The weight-loss frenzy is making some pharma stocks much more volatile. Will the drama continue?

by skolnes


The recent volatility in key GLP-1 stocks has put the spotlight on the anxiety Wall Street has about the weight loss market. The market is huge — a potential $150 billion a year by the end of the decade — and any financial miss, or negative data of any kind, will trigger outsized sell-offs.

This past week, for example, Amgen (AMGN) lost $12 billion in market value. Hims & Hers (HIMS) lost 10% in a single day in October when the FDA ended the shortage designation of Eli Lilly’s (LLY) drugs. (Its worst day on record was Nov. 14, down 24% after Amazon (AMZN) launched a direct prescription service modeled after the company.)

Last month was the most dramatic, when Lilly saw more than $127 billion in stock value wiped out at peak loss in a single day. The company missed analyst estimates on its diabetes and weight-loss drugs, Mounjaro and Zepbound. (Investors bought the Lilly dip and the loss was pared to $54 billion by market close).

The recovery in the stock came only after CEO David Ricks responded to an analyst question on an earnings call about the sales miss, saying that demand was up 25% quarter over quarter. The stock started to pick up right after that, according to Citi healthcare analyst Geoff Meacham.

How volatile is that? The move seen in Lilly’s stock is typically reserved for Magnificent Seven stocks. For example, the day after the election, Tesla’s (TSLA) market cap increased by $120 billion.

The day of Lilly’s loss, another company on its way into the GLP-1 space was grappling with what the sell-off could mean for its future.

Amgen CFO Peter Griffith told Yahoo Finance the company, whose GLP-1 candidate MariTide is still only in mid-stage clinical trials, was worried investors were going to change how they rewarded the company’s stock — from weighing overall performance to focusing on a single product.
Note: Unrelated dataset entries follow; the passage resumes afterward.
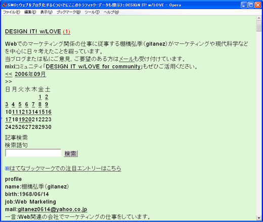Open the 表示(V) menu
Viewport: 263px width, 222px height.
pyautogui.click(x=47, y=12)
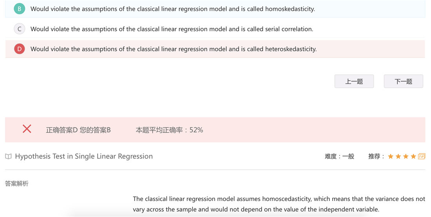Click the book icon before Hypothesis Test

pos(9,156)
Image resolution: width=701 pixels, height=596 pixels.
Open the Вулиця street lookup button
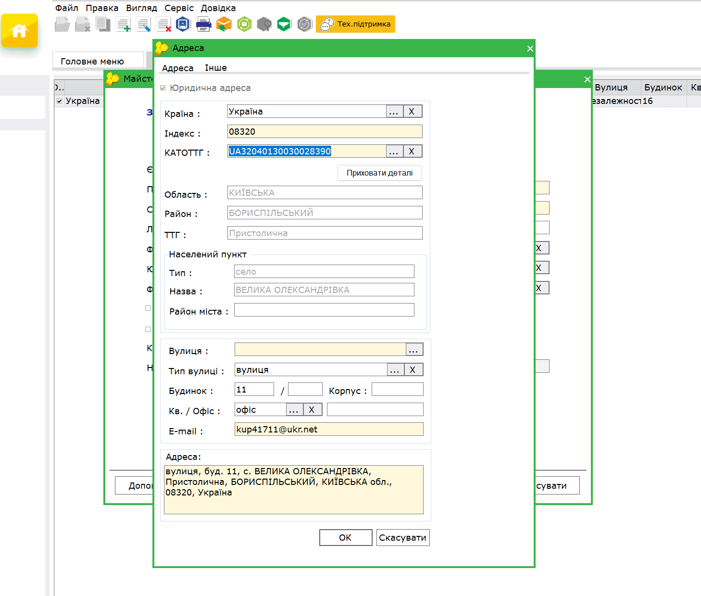click(x=414, y=350)
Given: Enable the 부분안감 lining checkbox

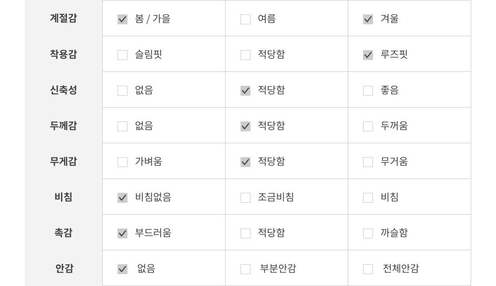Looking at the screenshot, I should [246, 269].
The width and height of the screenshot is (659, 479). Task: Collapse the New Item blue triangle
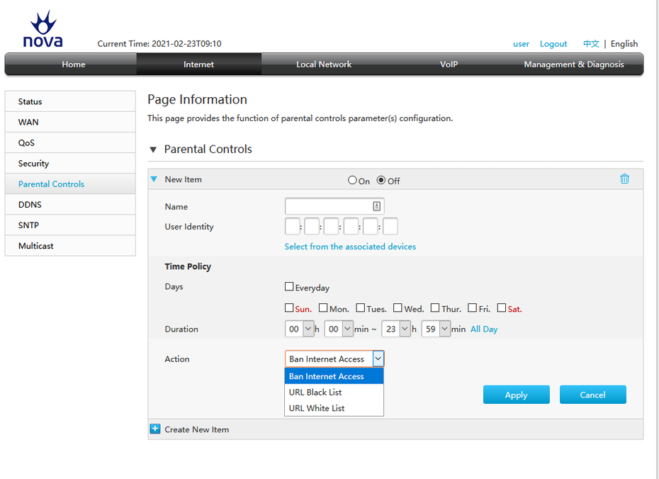[154, 179]
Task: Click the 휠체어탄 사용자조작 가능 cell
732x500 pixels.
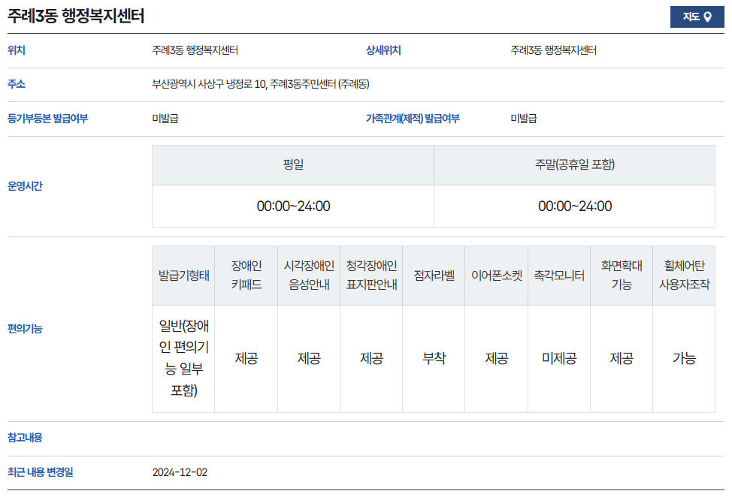Action: pyautogui.click(x=685, y=357)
“There’s no doubt that MariTide … will eclipse the rest of our news here in the near future,” Griffith said, unaware at the time he would face that exact fate two weeks later.

The company’s stock was hammered Nov. 12 after older MariTide data published by an analyst briefly appeared to highlight a problematic side effect, which was quickly waved off by other analysts and Amgen itself.

The potential for high returns has created an energy around the leading GLP-1 companies — and serves as a cautionary tale for those that will follow.